Paulo Pezzolano segue no comando técnico do Internacional, e Fabinho Soldado permanece como executivo de futebol após reunião da cúpula colorada no Beira-Rio. A direção tomou a decisão logo depois da derrota por 3 a 2 para o Santos, ocorrida no último domingo, 6, mas a permanência dos dois não está garantida até o fim da temporada.
Restam 12 rodadas, e o time está na zona de rebaixamento do Brasileirão. A direção avalia mudanças enquanto busca uma reação em campo. O futuro de Pezzolano e Fabinho depende dos próximos resultados e pode ser rediscutido a qualquer momento.
Por que Pezzolano continua no cargo
A avaliação interna da diretoria colorada aponta que o técnico não é o principal responsável pela sequência negativa do Colorado.
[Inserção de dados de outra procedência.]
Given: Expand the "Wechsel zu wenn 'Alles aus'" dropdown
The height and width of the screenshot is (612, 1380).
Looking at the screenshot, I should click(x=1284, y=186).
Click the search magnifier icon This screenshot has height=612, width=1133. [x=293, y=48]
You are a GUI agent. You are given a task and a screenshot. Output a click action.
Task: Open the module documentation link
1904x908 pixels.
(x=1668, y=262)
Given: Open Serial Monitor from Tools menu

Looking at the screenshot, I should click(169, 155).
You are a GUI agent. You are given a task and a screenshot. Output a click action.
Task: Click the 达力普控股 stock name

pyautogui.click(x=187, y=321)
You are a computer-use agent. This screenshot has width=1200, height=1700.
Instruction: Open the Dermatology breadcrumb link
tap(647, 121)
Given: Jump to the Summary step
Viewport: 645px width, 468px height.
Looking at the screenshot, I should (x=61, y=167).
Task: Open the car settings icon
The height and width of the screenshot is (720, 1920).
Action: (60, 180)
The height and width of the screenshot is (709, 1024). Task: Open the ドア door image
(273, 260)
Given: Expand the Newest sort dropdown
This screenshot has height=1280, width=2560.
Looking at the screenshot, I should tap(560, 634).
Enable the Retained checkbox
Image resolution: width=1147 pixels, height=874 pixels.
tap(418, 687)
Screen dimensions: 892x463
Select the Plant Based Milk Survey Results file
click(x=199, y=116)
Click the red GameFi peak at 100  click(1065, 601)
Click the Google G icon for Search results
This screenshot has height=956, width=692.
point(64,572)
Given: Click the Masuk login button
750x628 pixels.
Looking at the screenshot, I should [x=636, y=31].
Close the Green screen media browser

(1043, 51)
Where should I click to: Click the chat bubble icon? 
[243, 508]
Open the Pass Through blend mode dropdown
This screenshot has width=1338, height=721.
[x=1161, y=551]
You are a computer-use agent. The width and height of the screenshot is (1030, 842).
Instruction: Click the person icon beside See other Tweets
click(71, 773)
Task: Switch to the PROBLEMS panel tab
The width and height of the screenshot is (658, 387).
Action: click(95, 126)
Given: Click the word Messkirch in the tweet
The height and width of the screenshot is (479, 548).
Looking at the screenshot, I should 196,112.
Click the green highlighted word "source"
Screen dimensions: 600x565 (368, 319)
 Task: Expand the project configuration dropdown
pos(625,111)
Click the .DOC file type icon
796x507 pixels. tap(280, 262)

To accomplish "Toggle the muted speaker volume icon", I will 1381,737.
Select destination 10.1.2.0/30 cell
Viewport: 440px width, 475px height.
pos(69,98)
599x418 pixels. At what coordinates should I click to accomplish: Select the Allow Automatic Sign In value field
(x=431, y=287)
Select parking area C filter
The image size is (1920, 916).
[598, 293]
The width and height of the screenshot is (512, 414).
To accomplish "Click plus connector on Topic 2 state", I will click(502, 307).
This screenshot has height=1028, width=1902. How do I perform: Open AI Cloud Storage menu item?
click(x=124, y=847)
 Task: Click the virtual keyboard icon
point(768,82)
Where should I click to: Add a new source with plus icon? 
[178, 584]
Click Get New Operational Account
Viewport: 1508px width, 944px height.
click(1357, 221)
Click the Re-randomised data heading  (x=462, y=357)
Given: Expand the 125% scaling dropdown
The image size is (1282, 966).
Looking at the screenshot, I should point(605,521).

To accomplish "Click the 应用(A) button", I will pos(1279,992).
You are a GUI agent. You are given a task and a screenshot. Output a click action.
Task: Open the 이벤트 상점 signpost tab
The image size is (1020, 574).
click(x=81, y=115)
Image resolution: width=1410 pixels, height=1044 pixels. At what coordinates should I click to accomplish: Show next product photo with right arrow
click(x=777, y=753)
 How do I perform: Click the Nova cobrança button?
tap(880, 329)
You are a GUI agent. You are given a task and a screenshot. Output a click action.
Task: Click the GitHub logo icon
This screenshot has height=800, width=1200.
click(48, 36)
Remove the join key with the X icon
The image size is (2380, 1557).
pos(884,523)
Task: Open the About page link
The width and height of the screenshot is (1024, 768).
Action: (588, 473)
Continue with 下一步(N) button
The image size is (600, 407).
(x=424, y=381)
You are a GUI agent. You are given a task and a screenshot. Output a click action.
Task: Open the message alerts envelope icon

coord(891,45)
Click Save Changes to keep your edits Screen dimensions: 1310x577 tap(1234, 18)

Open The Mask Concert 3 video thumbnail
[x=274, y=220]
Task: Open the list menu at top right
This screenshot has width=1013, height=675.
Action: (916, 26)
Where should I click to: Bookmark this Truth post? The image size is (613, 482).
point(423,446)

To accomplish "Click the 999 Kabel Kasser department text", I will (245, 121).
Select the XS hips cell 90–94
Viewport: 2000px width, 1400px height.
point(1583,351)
A direção identificou falhas individuais que custaram pontos importantes durante a disputa da Série A do Campeonato Brasileiro, como o erro de Félix Torres no primeiro gol do Santos e a posição inadequada de Matheus Cunha na barreira contra o Remo.
A pressão sobre Fabinho Soldado
O executivo de futebol enfrenta questionamentos mais intensos sobre as contratações feitas nas últimas janelas de transferência. A direção avalia se os reforços trouxeram qualidade compatível com a expectativa em um momento tão delicado para o clube.
Após o confronto com o Santos, Fabinho descartou justificativas e reafirmou o foco nos próximos compromissos. Apesar da pressão política de conselheiros e da defesa de uma mudança de treinador pelo Conselho de Gestão, a direção rejeitou essa opção em conversas no Beira-Rio.
Os próximos passos
O Internacional enfrenta a Chapecoense no sábado, na Arena Condá, e mudanças ainda podem ocorrer antes da partida. Paulo Pezzolano e Fabinho Soldado trabalham normalmente até lá, mas o desempenho do time nos jogos finais da competição pode alterar o cenário, ainda mais com a parada para data FIFA que está próxima.